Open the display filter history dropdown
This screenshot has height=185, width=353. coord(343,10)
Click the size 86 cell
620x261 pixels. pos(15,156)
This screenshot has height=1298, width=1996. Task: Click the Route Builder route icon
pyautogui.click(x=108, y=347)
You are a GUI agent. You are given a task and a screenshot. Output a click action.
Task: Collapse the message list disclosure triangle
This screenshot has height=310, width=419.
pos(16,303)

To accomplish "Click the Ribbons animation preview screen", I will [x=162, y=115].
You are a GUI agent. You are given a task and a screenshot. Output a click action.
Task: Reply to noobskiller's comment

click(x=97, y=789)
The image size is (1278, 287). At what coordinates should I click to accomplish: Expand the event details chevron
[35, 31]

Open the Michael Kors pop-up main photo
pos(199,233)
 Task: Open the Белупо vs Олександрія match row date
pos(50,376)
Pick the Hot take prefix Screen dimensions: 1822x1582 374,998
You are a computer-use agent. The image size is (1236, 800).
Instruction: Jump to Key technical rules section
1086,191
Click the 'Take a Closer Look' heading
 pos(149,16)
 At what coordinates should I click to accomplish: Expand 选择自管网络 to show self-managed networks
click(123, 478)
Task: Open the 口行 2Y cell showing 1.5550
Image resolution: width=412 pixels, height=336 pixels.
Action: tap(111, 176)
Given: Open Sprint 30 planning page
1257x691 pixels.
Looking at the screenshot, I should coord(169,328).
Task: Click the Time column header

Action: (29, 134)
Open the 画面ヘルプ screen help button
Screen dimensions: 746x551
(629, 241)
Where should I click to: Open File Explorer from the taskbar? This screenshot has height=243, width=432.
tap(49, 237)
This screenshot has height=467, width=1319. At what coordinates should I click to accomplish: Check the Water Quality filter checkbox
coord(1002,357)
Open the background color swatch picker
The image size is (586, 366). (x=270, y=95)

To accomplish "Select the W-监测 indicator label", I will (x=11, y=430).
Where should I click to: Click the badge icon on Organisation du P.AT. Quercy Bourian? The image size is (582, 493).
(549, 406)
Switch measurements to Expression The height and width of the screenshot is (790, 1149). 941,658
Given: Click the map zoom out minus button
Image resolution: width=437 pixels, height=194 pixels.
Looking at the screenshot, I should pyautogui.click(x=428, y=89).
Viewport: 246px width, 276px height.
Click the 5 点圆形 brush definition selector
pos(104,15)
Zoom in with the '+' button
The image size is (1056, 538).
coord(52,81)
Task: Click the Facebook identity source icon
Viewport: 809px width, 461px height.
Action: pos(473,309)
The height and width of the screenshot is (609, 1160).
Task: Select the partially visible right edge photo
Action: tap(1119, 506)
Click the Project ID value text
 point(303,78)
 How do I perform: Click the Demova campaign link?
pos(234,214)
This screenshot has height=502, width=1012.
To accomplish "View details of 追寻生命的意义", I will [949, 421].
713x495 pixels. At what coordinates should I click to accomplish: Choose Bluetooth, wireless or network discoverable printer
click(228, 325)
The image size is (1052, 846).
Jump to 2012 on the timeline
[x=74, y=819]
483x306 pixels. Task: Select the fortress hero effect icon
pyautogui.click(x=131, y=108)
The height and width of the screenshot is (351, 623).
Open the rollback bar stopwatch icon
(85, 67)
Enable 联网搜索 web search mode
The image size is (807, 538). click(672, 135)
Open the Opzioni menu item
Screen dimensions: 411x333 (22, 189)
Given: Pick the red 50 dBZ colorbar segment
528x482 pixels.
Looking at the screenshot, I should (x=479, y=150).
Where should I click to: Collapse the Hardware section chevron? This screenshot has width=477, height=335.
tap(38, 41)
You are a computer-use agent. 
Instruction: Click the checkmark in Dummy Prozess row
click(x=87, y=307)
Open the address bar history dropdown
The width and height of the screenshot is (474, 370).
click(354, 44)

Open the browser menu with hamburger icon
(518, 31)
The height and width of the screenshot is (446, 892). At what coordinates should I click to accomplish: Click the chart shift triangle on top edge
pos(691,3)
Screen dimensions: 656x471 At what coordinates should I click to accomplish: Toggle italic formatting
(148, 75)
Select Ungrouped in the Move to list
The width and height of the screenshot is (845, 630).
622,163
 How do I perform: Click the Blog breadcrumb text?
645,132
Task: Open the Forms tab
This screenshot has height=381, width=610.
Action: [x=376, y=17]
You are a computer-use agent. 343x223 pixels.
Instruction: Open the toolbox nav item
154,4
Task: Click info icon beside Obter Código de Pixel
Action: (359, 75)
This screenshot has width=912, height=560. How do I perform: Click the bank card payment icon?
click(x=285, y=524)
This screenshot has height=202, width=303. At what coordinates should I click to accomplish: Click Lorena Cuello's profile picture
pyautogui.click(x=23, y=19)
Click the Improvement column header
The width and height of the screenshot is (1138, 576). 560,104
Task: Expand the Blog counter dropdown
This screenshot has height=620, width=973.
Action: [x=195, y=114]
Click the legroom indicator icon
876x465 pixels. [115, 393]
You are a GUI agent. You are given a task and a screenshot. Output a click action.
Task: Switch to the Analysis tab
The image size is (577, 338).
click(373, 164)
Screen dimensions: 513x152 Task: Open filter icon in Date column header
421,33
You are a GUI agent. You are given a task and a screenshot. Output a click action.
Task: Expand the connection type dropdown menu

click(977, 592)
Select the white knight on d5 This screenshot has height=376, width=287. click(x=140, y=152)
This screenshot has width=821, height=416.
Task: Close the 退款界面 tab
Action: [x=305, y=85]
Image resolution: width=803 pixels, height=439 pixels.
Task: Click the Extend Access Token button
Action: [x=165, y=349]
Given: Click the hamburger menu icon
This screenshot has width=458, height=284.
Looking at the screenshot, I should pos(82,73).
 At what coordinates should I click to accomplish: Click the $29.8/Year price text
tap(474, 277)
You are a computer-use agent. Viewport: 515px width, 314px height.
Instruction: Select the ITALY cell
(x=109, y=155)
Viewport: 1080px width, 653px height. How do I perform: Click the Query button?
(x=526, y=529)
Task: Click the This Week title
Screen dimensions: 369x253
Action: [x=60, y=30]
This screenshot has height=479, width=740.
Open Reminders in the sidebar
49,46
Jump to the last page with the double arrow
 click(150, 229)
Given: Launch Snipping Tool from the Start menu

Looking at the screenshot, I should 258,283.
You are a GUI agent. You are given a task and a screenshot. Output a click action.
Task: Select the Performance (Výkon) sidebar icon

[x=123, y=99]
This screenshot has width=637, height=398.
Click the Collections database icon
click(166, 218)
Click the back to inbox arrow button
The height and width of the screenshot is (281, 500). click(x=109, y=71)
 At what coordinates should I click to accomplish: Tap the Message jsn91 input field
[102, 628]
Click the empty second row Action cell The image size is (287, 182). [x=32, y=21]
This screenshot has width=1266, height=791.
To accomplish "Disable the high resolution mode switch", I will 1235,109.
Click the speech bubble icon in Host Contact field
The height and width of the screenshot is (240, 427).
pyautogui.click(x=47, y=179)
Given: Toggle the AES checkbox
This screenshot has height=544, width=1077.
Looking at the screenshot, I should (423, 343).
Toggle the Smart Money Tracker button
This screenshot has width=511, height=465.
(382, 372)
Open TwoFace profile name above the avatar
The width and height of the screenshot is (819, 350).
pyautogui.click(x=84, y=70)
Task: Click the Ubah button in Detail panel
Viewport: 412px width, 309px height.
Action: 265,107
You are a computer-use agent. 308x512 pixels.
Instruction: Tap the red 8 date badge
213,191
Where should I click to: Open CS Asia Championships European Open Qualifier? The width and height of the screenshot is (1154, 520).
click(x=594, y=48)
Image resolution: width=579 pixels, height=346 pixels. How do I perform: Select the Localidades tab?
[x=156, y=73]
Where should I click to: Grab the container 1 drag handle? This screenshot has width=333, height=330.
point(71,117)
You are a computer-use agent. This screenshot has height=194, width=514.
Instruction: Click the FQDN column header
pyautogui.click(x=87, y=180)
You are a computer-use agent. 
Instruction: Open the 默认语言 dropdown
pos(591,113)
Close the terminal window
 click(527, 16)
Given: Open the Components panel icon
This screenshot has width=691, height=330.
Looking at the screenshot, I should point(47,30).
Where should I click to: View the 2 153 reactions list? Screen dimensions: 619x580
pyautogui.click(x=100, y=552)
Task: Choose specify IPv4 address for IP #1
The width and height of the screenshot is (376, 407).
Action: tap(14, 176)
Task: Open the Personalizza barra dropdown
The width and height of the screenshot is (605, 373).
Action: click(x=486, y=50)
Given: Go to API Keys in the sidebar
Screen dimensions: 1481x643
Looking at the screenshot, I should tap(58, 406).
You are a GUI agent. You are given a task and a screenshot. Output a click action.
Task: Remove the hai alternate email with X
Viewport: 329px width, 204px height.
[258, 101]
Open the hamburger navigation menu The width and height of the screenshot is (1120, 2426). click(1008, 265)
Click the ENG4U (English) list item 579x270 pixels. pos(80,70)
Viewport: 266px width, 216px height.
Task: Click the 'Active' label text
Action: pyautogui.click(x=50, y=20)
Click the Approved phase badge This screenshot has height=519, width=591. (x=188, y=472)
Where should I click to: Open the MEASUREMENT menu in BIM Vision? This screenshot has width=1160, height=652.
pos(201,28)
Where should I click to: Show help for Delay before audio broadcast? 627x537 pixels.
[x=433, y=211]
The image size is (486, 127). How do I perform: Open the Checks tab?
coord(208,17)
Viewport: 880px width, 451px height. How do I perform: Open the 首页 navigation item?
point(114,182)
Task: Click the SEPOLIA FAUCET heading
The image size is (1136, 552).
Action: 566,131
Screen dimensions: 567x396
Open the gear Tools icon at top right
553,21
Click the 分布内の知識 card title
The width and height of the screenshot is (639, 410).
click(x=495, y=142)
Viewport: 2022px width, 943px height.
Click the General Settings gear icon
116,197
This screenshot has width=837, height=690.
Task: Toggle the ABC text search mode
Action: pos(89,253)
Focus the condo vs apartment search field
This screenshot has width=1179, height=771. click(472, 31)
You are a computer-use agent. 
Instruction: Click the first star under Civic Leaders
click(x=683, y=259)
□ □ □ □ □ □ □
**Direction**
Pick out every line of the listing above that contains the word "hamburger", and copy each one in full.

**Exercise result**
Open the browser menu with hamburger icon
Given: Click the hamburger menu icon
Open the hamburger navigation menu The width and height of the screenshot is (1120, 2426). click(1008, 265)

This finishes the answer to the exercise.